Following a question asked here earlier today and multitudes of similary themed questions, I'm here to ask about this problem from stadard's viewpoint.
struct Base
{
int member;
};
struct Derived : Base
{
int another_member;
};
int main()
{
Base* p = new Derived[10]; // (1)
p[1].member = 42; // (2)
delete[] p; // (3)
}
According to standard (1)
is well-formed, because Dervied*
(which is the result of new-expression) can be implicitly converted to Base*
(C++11 draft, §4.10/3):
A prvalue of type “pointer to cv D”, where D is a class type, can be
converted to a prvalue of type “pointer to cv B”, where B is a base
class (Clause 10) of D. If B is an inaccessible (Clause 11) or
ambiguous (10.2) base class of D, a program that necessitates this
conversion is ill-formed. The result of the conversion is a pointer to
the base class subobject of the derived class object. The null pointer
value is converted to the null pointer value of the destination type.
(3)
leads to undefined behaviour because of §5.3.5/3:
In the first alternative (delete object), if the static type of the
object to be deleted is different from its dynamic type, the static
type shall be a base class of the dynamic type of the object to be
deleted and the static type shall have a virtual destructor or the
behavior is undefined. In the second alternative (delete array) if the
dynamic type of the object to be deleted differs from its static type,
the behavior is undefined.
Is (2)
legal according to standard or does it lead to ill-formed program or undefined behaviour?
edit: Better wording
If you look at the expression p[1]
, p
is a Base*
(Base
is a completely-defined type) and 1
is an int
, so according to ISO/IEC 14882:2003 5.2.1 [expr.sub] this expression is valid and identical to *((p)+(1))
.
From 5.7 [expr.add] / 5, when an integer is added to a pointer, the result is only well defined when the pointer points to an element of an array object and the result of the pointer arithmetic also points the an element of that array object or one past the end of the array. p
, however, does not point to an element of an array object, it points at the base class sub-object of a Derived
object.

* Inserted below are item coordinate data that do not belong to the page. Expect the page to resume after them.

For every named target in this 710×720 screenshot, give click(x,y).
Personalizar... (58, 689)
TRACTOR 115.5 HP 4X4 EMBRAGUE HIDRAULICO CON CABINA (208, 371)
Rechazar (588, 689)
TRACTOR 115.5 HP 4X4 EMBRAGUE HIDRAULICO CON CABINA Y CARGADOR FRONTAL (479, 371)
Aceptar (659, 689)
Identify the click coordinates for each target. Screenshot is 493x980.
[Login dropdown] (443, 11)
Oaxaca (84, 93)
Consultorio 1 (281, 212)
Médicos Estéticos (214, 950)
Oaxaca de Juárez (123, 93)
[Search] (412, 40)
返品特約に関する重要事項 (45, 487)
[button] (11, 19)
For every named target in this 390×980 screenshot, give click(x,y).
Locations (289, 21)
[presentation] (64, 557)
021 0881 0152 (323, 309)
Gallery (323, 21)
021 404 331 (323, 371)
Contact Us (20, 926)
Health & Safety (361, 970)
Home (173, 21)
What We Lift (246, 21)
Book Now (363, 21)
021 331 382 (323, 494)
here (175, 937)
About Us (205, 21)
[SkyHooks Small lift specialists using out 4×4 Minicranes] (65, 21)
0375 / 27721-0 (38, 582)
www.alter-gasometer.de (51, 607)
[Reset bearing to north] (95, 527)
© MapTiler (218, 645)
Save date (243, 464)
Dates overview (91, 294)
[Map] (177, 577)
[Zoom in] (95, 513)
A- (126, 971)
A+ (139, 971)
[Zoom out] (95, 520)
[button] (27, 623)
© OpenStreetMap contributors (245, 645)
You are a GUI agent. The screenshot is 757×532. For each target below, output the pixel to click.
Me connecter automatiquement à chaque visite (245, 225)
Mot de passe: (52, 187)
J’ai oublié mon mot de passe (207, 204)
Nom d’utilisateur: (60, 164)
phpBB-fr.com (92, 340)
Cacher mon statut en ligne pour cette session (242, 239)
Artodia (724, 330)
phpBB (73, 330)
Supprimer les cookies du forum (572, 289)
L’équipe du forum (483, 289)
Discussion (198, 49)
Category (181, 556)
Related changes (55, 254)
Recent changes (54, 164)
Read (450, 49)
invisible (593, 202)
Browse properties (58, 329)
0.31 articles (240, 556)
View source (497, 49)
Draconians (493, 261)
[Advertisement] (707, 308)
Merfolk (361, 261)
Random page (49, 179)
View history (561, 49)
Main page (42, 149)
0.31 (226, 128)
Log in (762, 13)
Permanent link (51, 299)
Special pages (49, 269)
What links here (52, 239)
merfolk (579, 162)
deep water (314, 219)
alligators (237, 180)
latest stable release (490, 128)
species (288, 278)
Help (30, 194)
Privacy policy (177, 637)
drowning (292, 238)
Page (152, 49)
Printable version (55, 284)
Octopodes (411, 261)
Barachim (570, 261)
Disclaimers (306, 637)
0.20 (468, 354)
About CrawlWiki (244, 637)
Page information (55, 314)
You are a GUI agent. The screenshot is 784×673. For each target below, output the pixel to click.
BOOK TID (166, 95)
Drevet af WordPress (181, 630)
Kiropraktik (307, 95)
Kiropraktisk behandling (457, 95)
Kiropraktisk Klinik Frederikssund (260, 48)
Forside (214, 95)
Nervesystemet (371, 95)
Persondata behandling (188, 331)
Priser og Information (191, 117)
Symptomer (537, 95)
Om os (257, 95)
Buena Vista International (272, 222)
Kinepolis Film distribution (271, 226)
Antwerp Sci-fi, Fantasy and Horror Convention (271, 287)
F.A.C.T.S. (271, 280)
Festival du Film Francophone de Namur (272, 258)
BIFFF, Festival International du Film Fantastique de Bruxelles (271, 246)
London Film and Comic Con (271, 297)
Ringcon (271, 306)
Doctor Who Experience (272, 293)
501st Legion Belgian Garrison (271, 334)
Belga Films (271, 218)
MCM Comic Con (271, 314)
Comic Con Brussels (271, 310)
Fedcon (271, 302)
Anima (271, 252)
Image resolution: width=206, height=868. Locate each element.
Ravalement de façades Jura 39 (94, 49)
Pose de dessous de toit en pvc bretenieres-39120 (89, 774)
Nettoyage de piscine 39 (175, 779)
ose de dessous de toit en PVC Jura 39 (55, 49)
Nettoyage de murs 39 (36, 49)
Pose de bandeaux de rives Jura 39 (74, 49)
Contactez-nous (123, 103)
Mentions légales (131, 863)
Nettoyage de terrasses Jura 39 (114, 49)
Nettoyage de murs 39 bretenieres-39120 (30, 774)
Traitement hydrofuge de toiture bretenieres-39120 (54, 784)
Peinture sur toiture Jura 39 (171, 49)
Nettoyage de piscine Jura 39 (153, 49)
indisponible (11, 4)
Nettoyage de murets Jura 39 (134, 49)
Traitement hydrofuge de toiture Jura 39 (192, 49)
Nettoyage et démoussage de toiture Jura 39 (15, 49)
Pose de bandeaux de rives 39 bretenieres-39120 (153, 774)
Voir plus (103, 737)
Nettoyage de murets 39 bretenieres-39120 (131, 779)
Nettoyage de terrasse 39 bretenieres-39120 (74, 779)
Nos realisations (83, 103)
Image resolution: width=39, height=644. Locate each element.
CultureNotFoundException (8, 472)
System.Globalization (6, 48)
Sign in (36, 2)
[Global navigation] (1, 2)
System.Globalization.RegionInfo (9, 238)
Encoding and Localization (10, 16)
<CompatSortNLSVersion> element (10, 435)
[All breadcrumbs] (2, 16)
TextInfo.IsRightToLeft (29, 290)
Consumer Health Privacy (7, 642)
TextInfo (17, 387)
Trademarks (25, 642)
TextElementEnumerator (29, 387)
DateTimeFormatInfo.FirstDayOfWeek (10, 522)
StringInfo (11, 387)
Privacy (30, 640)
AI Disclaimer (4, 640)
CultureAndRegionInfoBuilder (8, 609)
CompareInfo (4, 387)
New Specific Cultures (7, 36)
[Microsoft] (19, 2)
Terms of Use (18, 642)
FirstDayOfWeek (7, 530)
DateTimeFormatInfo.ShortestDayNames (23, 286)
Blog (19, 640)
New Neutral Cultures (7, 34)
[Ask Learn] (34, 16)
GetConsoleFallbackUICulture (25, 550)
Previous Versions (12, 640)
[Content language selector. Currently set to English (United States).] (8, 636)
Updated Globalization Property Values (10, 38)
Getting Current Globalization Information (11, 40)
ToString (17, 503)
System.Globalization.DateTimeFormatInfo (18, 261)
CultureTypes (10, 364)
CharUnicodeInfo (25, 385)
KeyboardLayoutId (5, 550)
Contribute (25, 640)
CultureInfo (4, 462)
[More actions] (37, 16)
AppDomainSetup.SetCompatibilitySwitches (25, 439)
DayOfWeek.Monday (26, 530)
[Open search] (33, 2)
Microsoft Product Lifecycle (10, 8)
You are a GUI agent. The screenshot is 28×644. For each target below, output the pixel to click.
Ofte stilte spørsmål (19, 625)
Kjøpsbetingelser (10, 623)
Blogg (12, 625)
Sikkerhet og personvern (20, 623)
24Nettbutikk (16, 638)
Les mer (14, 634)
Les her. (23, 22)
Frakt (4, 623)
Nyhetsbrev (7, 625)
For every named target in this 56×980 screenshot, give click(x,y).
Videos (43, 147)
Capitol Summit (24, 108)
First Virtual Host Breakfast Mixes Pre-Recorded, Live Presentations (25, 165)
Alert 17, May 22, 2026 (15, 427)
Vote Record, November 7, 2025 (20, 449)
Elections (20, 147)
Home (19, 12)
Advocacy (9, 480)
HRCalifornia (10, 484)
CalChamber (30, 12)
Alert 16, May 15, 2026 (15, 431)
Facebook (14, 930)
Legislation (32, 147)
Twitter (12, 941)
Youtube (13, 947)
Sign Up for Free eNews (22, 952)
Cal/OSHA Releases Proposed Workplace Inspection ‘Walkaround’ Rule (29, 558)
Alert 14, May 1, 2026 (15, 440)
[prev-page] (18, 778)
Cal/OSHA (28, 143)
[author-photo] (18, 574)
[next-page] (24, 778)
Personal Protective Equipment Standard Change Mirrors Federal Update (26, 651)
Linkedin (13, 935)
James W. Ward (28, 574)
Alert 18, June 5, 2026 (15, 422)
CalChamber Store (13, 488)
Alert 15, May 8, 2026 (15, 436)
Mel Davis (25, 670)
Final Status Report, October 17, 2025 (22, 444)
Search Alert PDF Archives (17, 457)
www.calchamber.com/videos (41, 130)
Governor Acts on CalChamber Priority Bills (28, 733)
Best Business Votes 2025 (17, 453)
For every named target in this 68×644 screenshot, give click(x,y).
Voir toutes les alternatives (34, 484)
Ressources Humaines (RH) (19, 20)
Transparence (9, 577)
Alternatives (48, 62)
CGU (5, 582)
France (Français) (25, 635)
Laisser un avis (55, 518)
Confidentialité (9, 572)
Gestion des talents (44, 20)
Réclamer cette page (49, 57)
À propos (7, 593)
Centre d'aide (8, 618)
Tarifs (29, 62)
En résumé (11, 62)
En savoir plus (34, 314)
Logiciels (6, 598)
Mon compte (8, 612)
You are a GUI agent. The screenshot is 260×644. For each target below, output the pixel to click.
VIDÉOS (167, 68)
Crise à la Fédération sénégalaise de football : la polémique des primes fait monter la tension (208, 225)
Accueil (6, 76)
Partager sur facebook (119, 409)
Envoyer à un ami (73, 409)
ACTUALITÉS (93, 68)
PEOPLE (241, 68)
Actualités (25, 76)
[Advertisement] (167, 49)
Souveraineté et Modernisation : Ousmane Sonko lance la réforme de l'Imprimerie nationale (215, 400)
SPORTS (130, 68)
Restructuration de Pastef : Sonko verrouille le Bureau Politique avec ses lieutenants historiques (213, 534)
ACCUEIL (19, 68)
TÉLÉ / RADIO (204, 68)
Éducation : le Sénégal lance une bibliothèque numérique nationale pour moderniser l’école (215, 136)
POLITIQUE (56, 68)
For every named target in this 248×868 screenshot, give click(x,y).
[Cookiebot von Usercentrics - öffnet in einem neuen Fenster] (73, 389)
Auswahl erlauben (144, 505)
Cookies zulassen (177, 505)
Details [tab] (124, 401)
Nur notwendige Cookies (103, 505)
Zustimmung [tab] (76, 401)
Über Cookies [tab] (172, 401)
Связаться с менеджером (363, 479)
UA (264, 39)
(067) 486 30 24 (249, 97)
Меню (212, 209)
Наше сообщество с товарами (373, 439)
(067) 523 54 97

It is the Derived
object that is an array member, not the Base
sub-object.
Note that under 5.7 / 4, for the purposes of the addition operator, the Base
sub-object can be treated as an array of size one, so technically you can form the address p + 1
, but as a "one past the last element" pointer, it doesn't point at a Base
object and attempting to read from or write to it will cause undefined behavior.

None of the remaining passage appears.